### Written problem
Extract the entries below word for word, starting at the line that contains "volume (241, 1012)" and ending at the line that contains "Zurich (257, 96)".

Entries on target coordinates:
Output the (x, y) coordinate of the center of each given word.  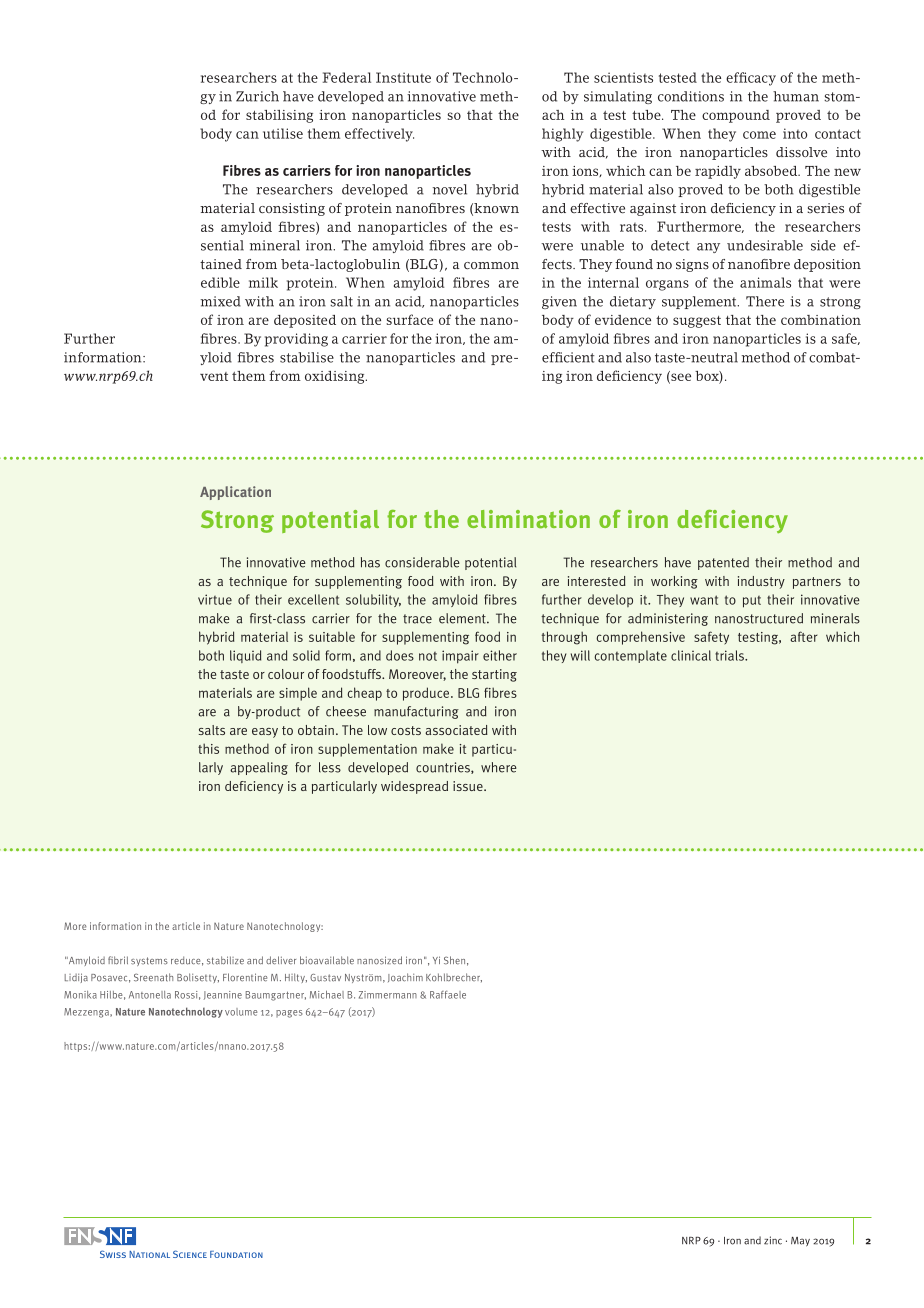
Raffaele (448, 995)
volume (241, 1012)
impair (460, 657)
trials (730, 655)
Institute (403, 77)
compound (736, 116)
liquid (245, 656)
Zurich (257, 96)
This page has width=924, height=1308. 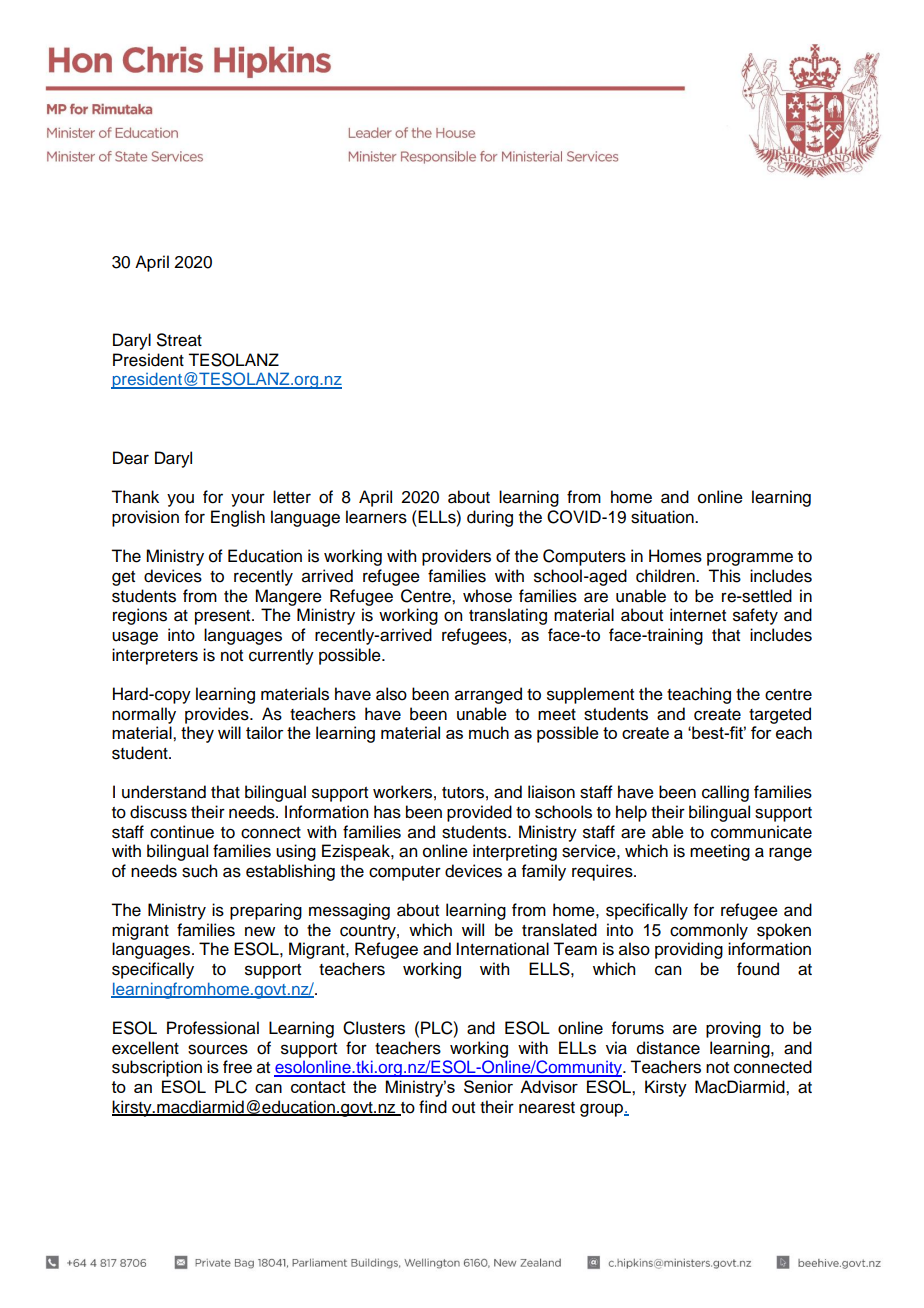 What do you see at coordinates (698, 615) in the page?
I see `internet` at bounding box center [698, 615].
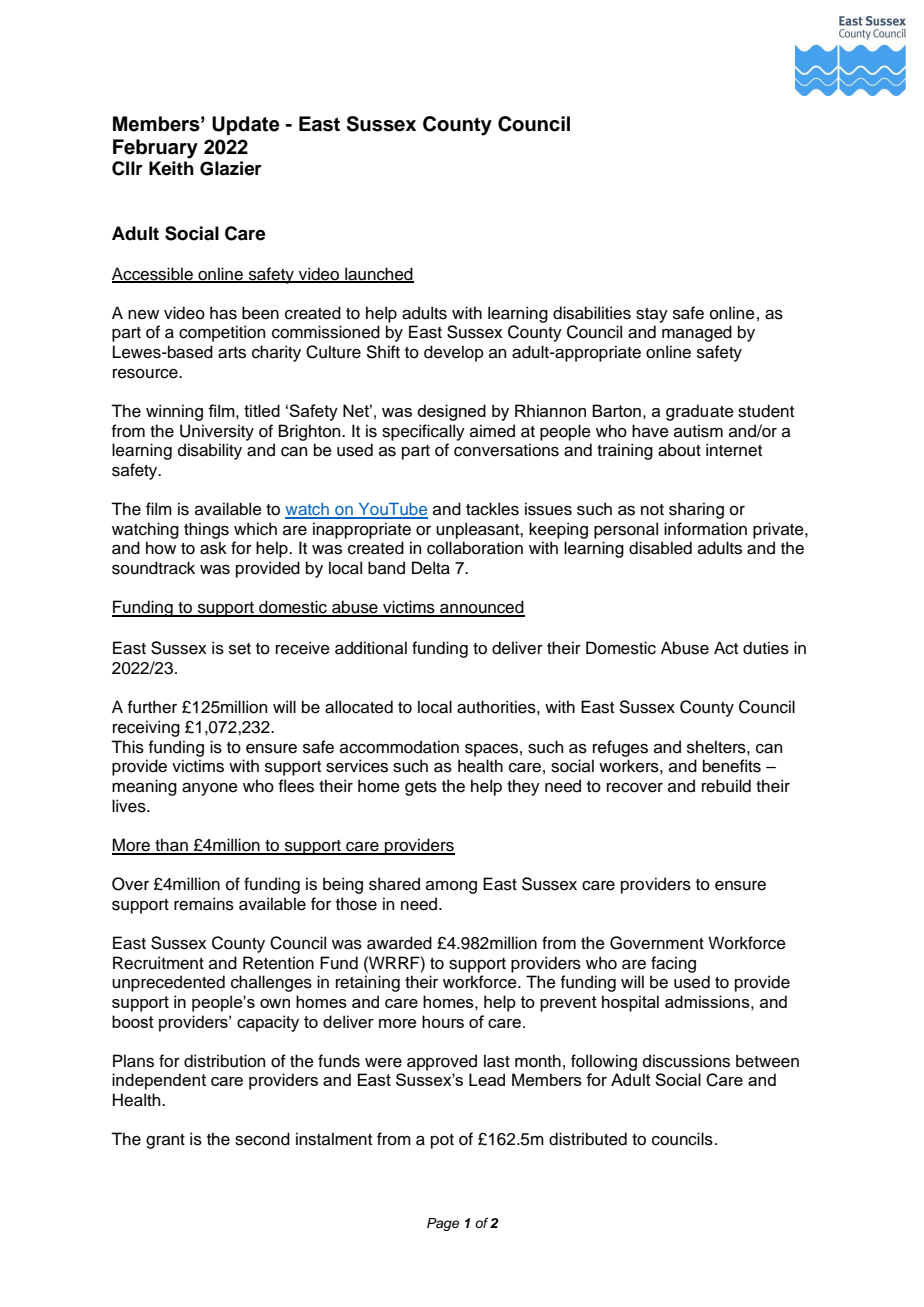 The image size is (924, 1307). Describe the element at coordinates (240, 649) in the screenshot. I see `set` at that location.
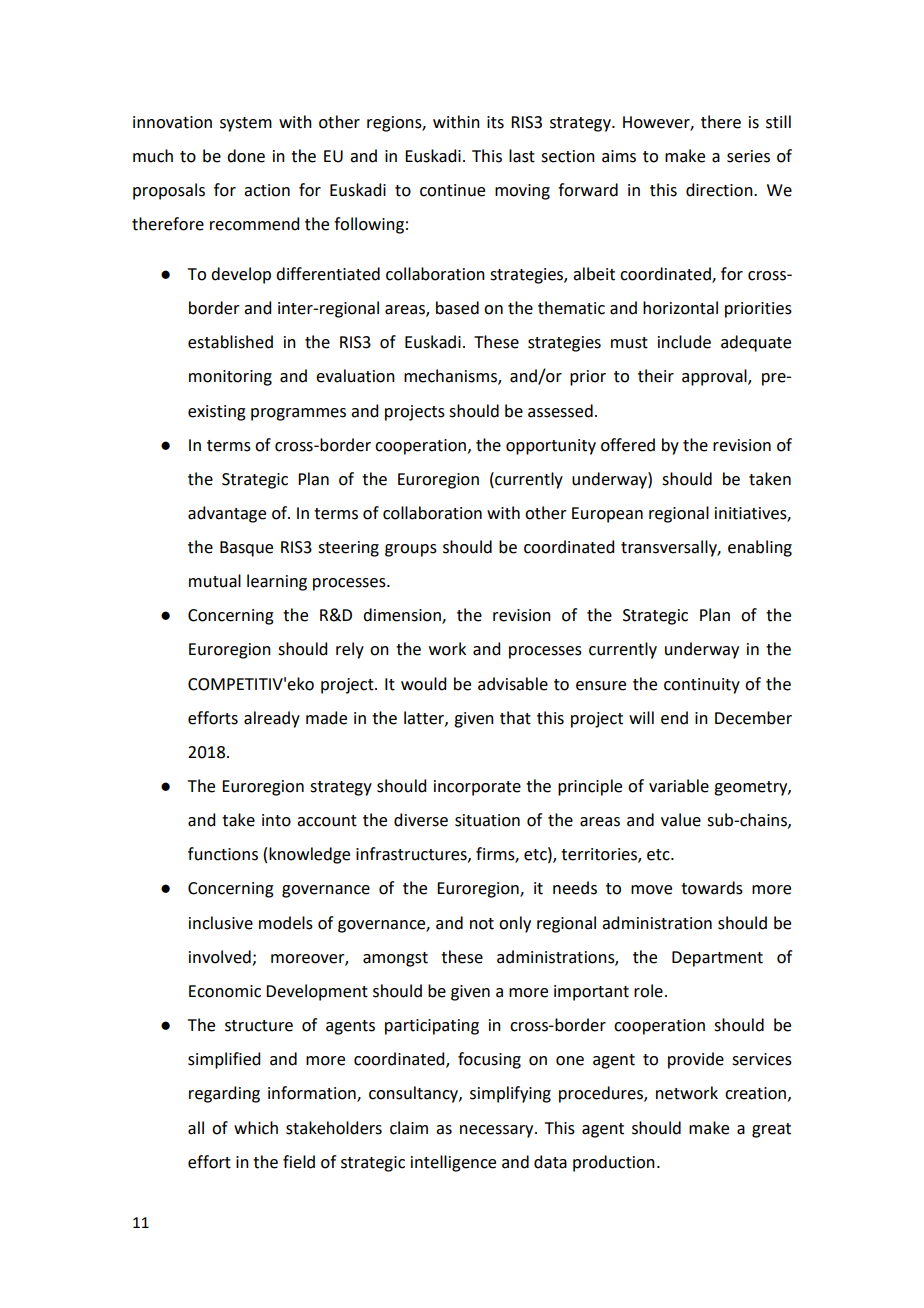  What do you see at coordinates (748, 156) in the page?
I see `series` at bounding box center [748, 156].
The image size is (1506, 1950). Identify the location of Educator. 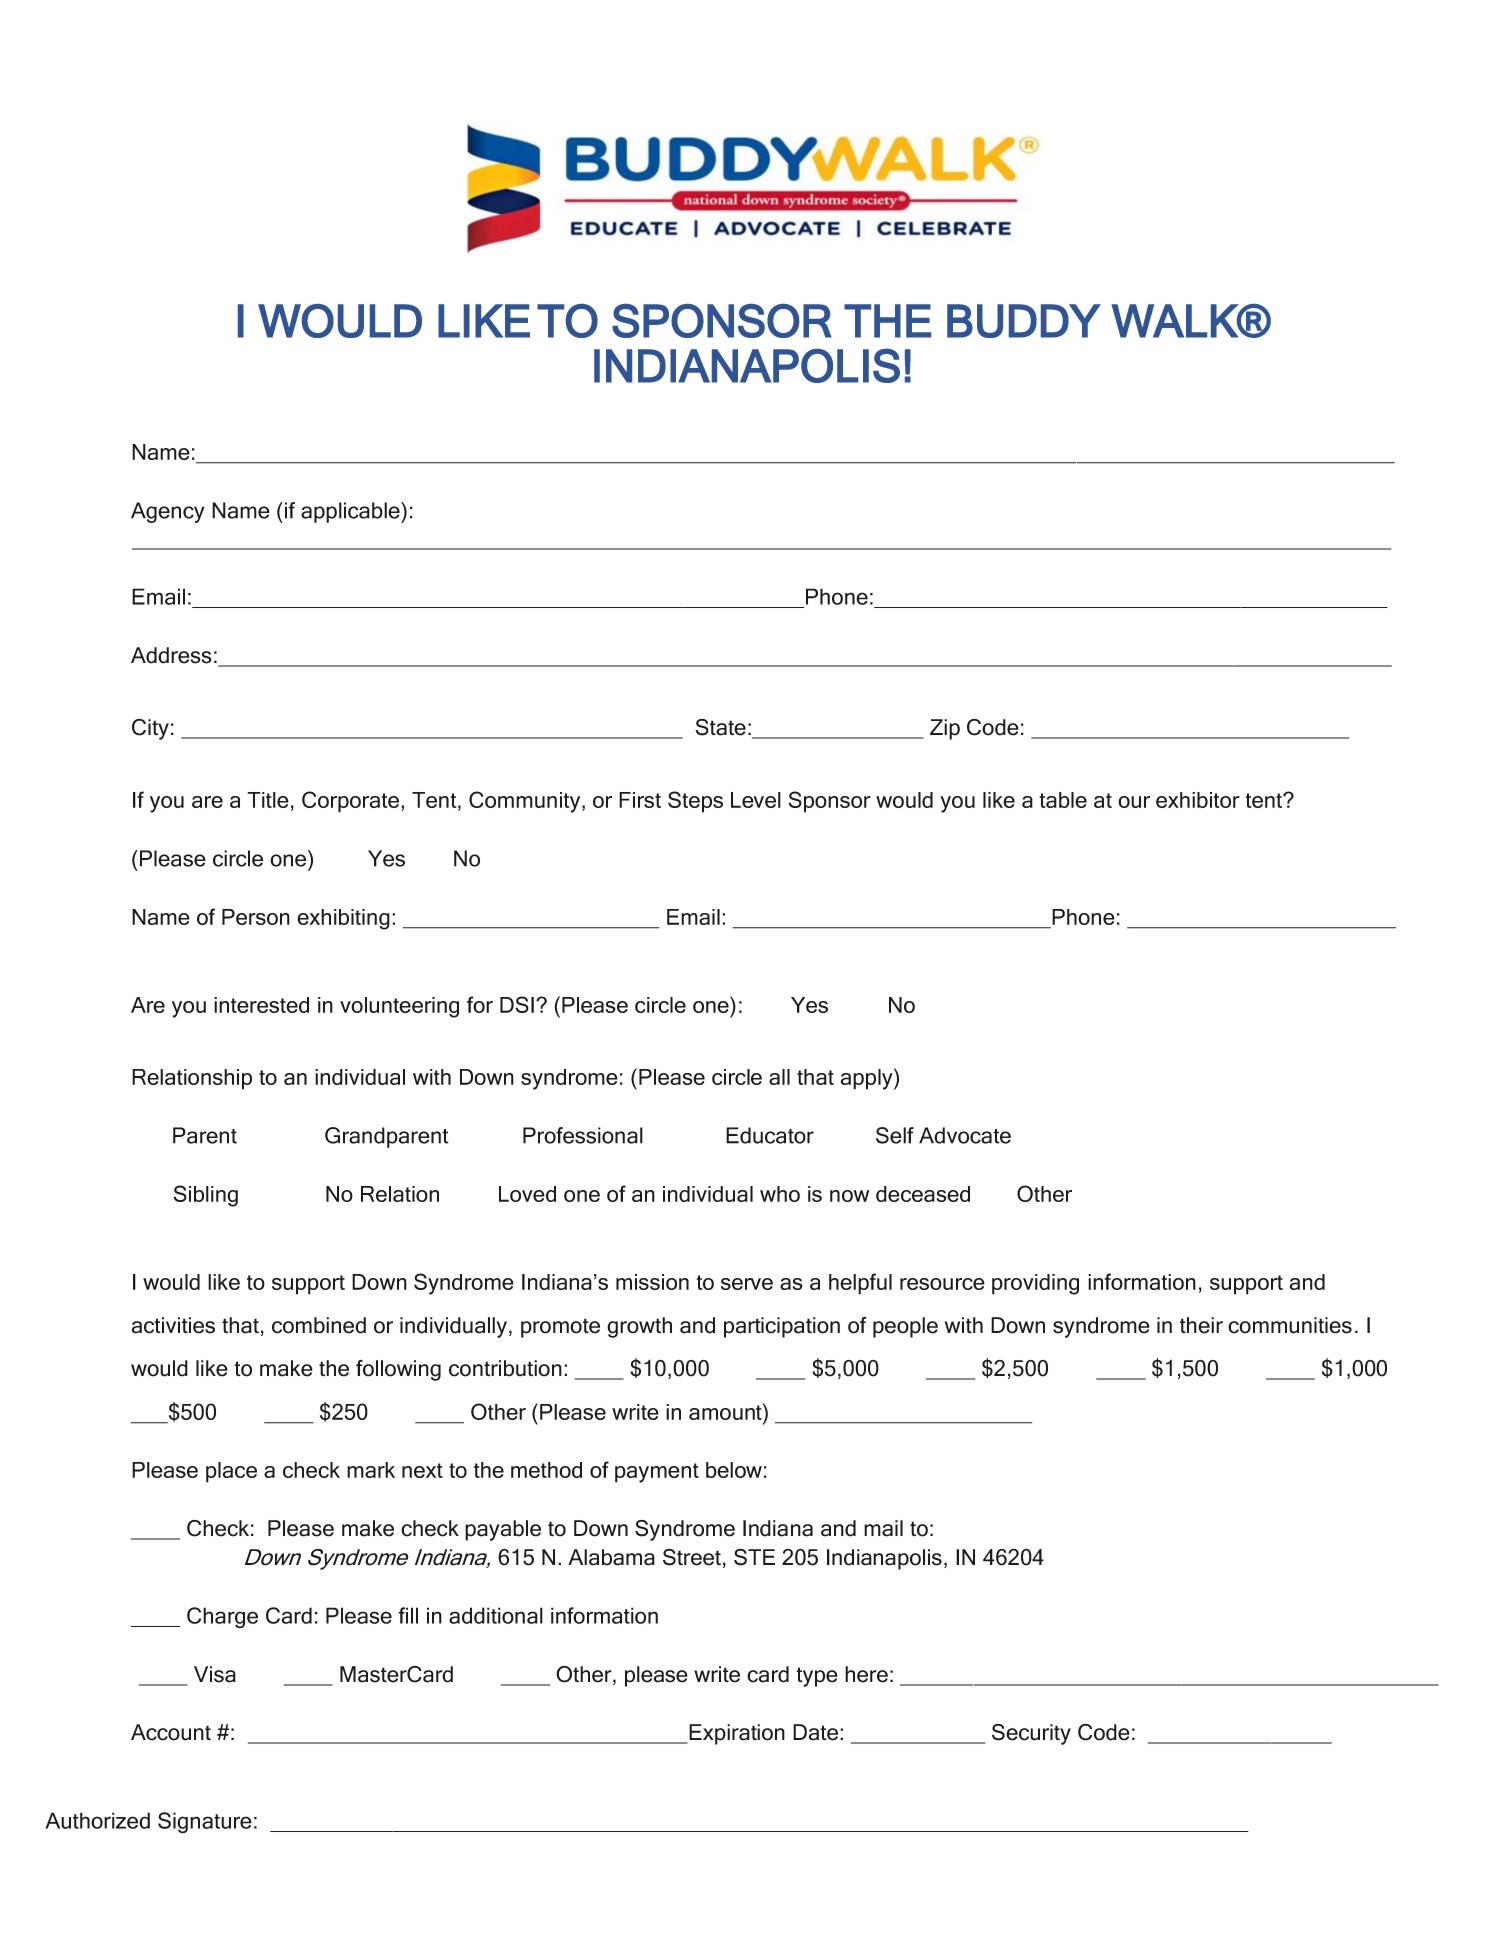
(770, 1135).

### Answer to the problem
volume (241, 1012)
impair (460, 657)
trials (730, 655)
Institute (403, 77)
compound (736, 116)
liquid (245, 656)
Zurich (257, 96)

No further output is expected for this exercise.